In 1995, armed with a grant from a Nashville nonprofit, New York–based artist Red Grooms set out to create a working carousel for the city of his birth. Three years later, the Tennessee Foxtrot Carousel opened to the public on city land at the base of Nashville’s Broadway.
Instead of the usual horses, the ride featured mounts modeled after figures from Tennessee’s history, all rendered in the Pop artist’s cartoonish style. The 36 characters included both the famous and the obscure: frontiersman Davy Crockett wrestling a bear, musician Chet Atkins riding a guitar, grocery magnate H.G. Hill steering a shopping cart, self-taught sculptor Charles Edmundson at work with his chisel, and Charlie Soong, Vanderbilt University’s first Asian graduate, with his diploma.
In 2003, five years after it opened, the debt-ridden carousel closed. In 2004 it was acquired by the Tennessee State Museum, dismantled, and stored. At one time, it was thought that after the museum moved into its planned new headquarters, the carousel would be restored and installed there. But though the museum reopened in a $160 million building in 2018, the carousel still languishes in storage.
Now, however, as reported by the New York Times this week, there has been some movement in the push to return the carousel to the public eye. This month the Tennessee State Museum issued a request for information, seeking responses from parties interested in partnering with the museum in the restoration and operation of the carousel.

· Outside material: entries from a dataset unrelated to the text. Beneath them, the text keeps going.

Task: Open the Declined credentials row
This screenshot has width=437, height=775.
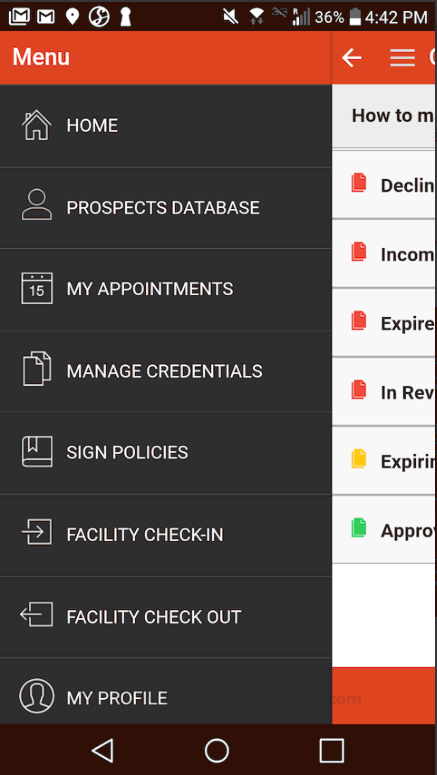Action: point(384,184)
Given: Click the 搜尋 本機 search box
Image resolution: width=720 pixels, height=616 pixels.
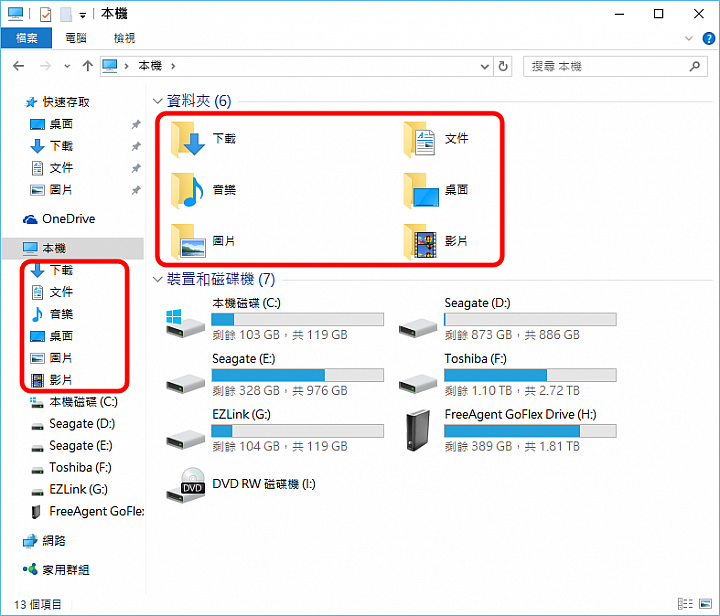Looking at the screenshot, I should pyautogui.click(x=615, y=67).
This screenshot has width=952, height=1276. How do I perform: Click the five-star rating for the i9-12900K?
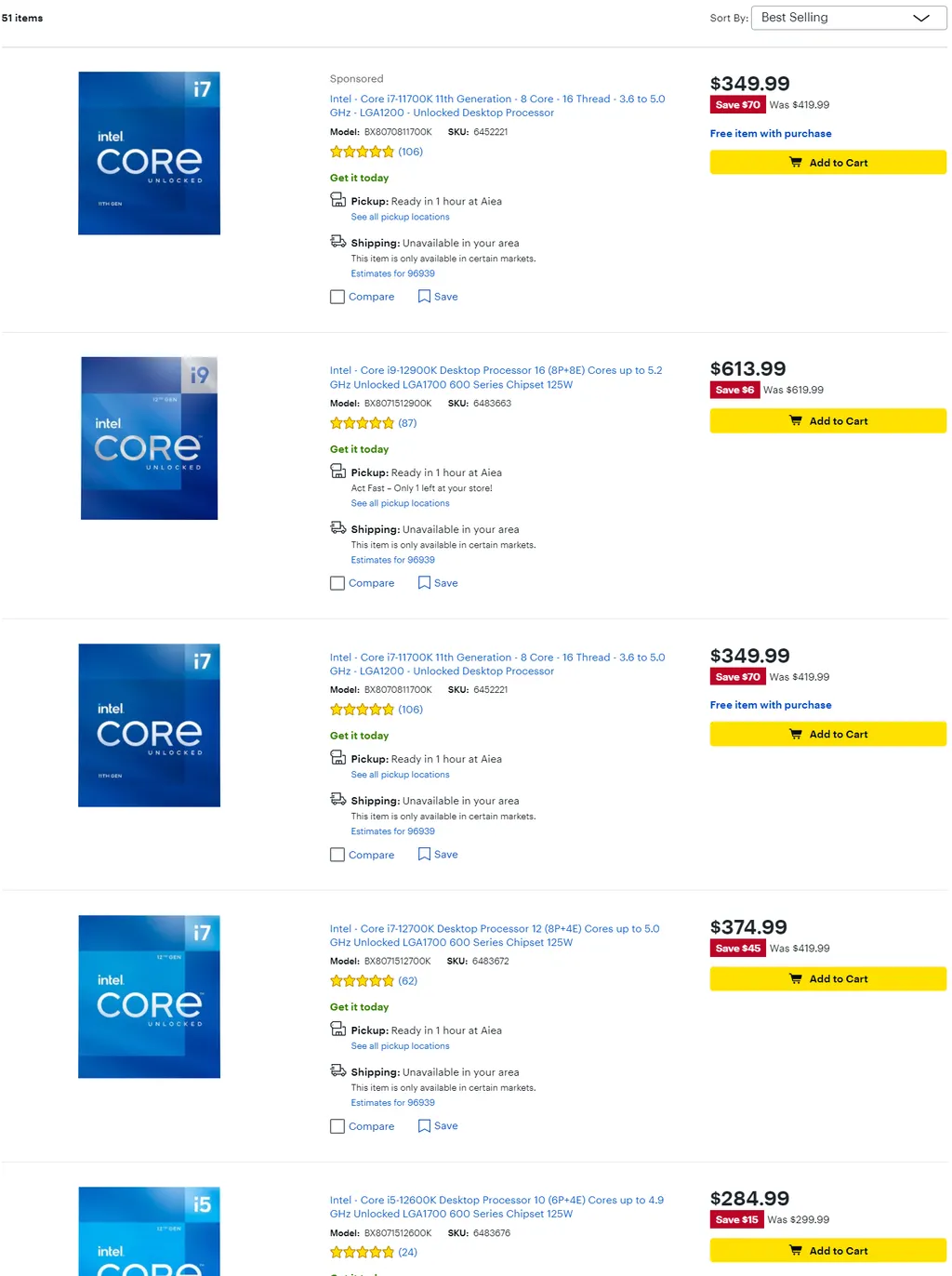363,423
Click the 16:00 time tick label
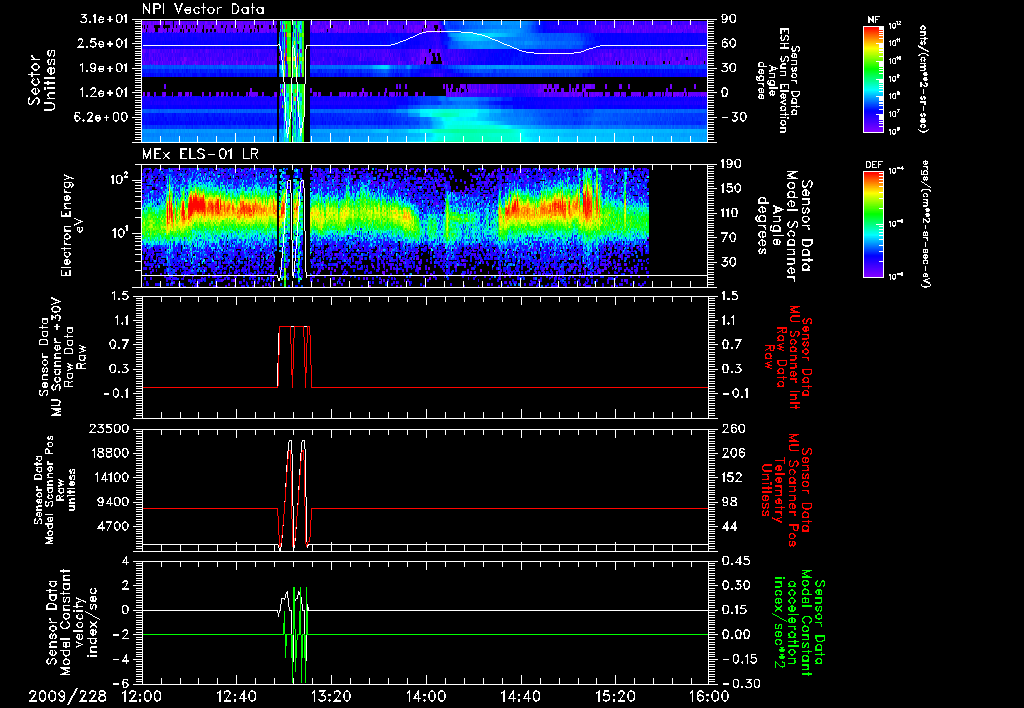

“The Tennessee State Museum understands the deep cultural significance of the Red Grooms Fox Trot Carousel to the Tennessee community, and its place in cultural history,” the museum’s executive director Ashley Howell said in a press release. “We have for many years received inquiries as to the status of the carousel, along with suggestions as to how and where it ought to be installed. … If you have a realistic and feasible plan for the carousel, and can implement that plan, we’d like to hear from you.”
Questions still remain about how to display the carousel should the money be found to repair it. Would it be operable or static? If it was operable once more, where would it be sited? And should the figures be restored or duplicated? Grooms himself seems pragmatic. “Just put the thing back together,” he told the Times. “Don’t be precious about a carousel.”